Submitted September 7, 2007
Accepted March 19, 2008
hem6: an ENU-induced recessive hypochromic microcytic anemia mutation in the mouse
Meng Tian, Dean R Campagna, Lanette S Woodward, Monica J Justice, and Mark D Fleming*
Department of Pathology, Children's Hospital Boston and Harvard Medical School, Boston, MA, United States
Department of Genetics, Baylor College of Medicine, Houston, TX, United States
* Corresponding author; email: mark.fleming{at}childrens.harvard.edu.
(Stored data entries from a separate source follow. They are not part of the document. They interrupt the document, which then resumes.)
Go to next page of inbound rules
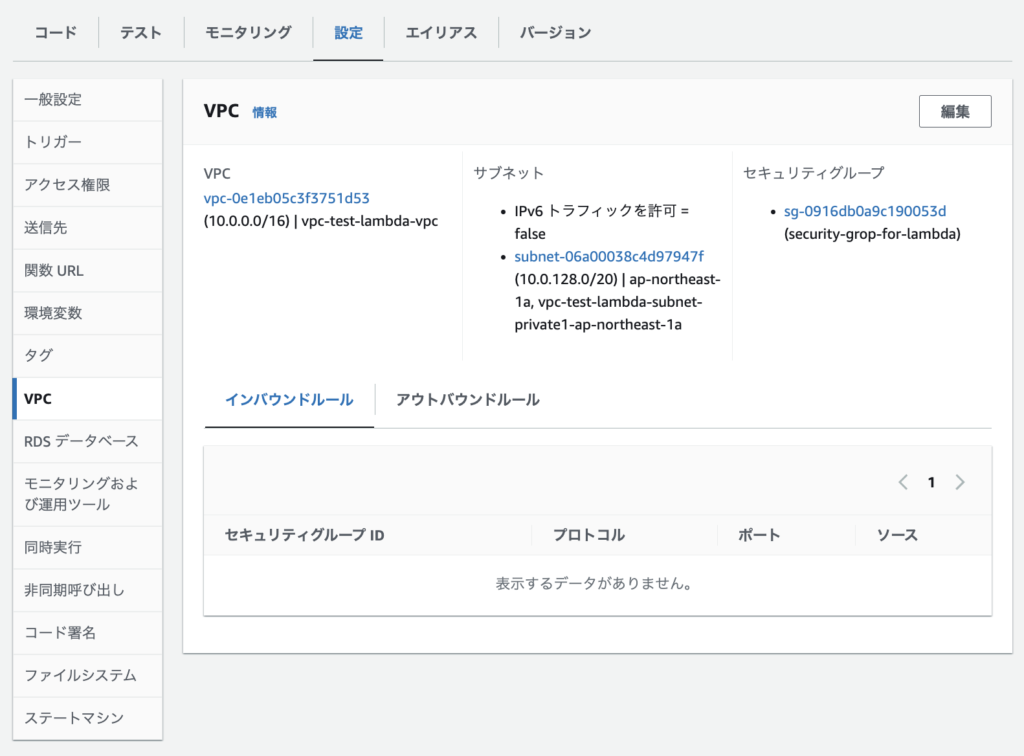 [x=960, y=482]
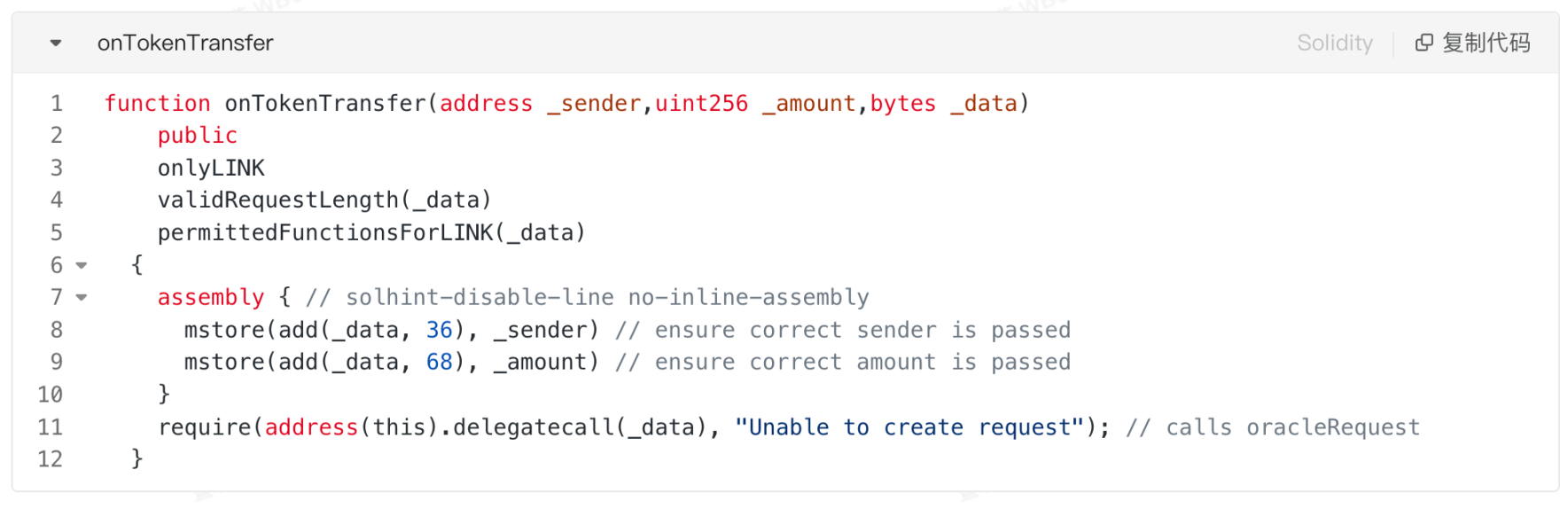
Task: Click validRequestLength on line 4
Action: point(277,200)

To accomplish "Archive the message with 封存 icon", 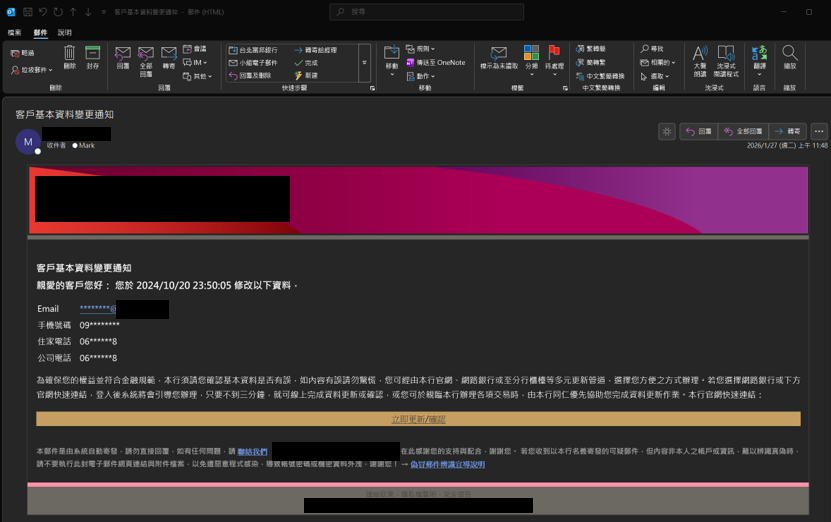I will click(93, 57).
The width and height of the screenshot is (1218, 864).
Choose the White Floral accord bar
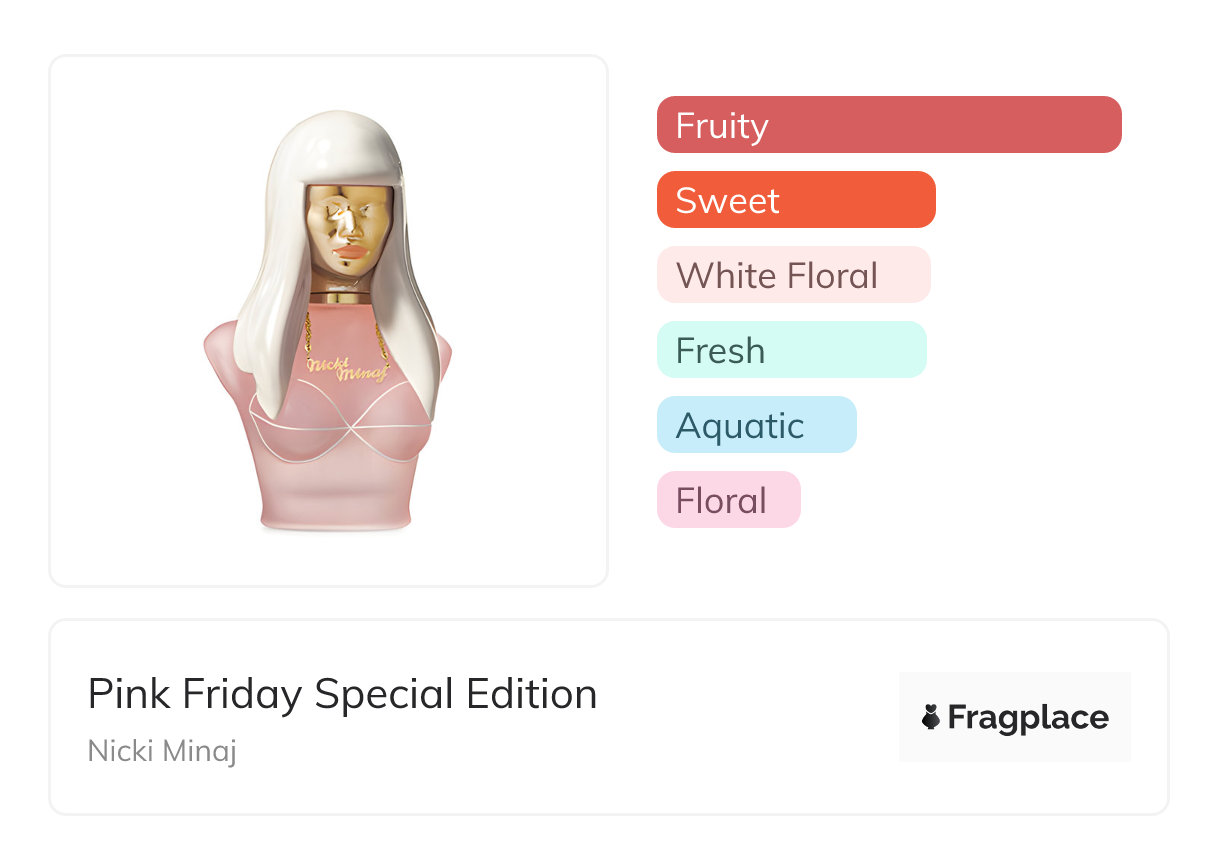pos(793,275)
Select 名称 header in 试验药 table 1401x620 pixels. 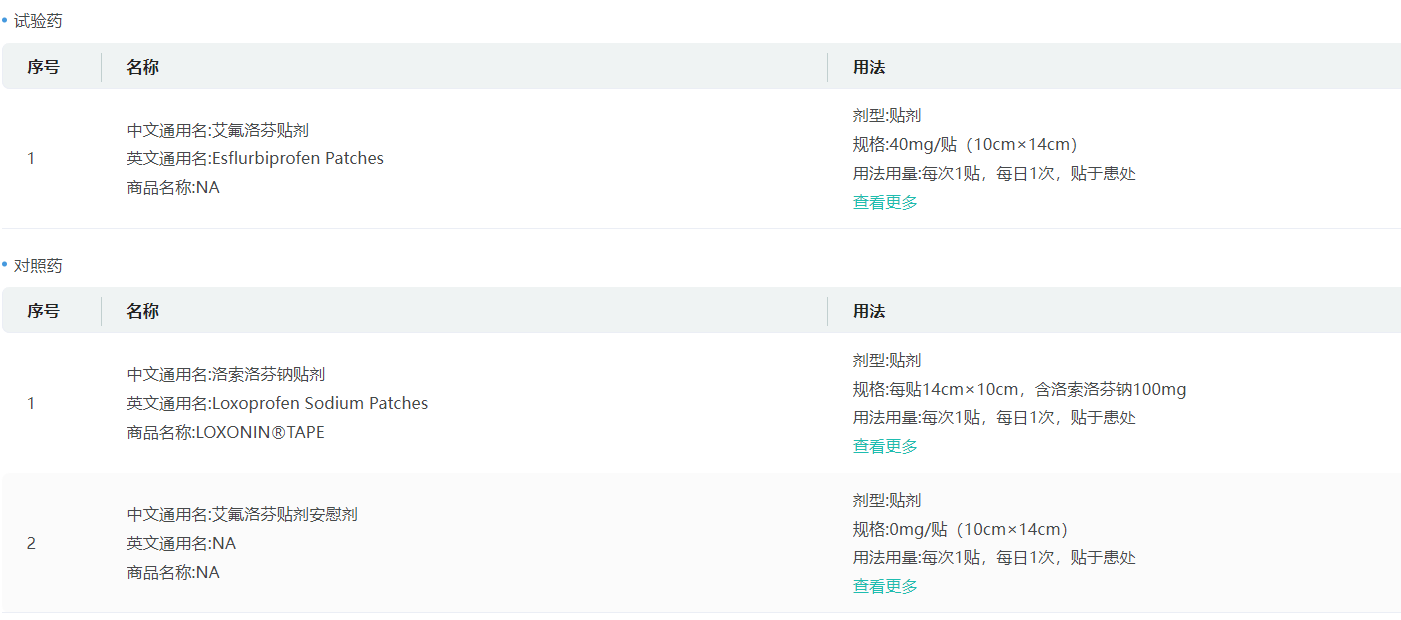click(142, 67)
Mouse models have proven invaluable for understanding erythropoiesis. Here, we describe an autosomal recessive, inherited anemia in the mouse mutant hem6. Hematologic and transplantation analyses reveal a mild, congenital, hypochromic, microcytic anemia intrinsic to the hematopoietic system that is associated with a decreased red blood cell zinc protoporphyrin to heme ratio, indicative of porphyrin insufficiency. Intercross matings show that hem6 can suppress the porphyric phenotype of mice with erythropoietic protoporphyria (EPP). Furthermore, iron uptake studies in hem6 reticulocytes demonstrate defective incorporation of iron into heme that can be partially corrected by the addition of porphyrin precursors. Gene expression and enzymatic assays indicate that erythroid 5-aminolevulinic acid synthase (Alas2) is decreased in hem6 animals, suggesting a mechanism that could account for the anemia. Overall, these data lead to the hypothesis that hem6 encodes a protein that directly or indirectly regulates the expression of Alas2.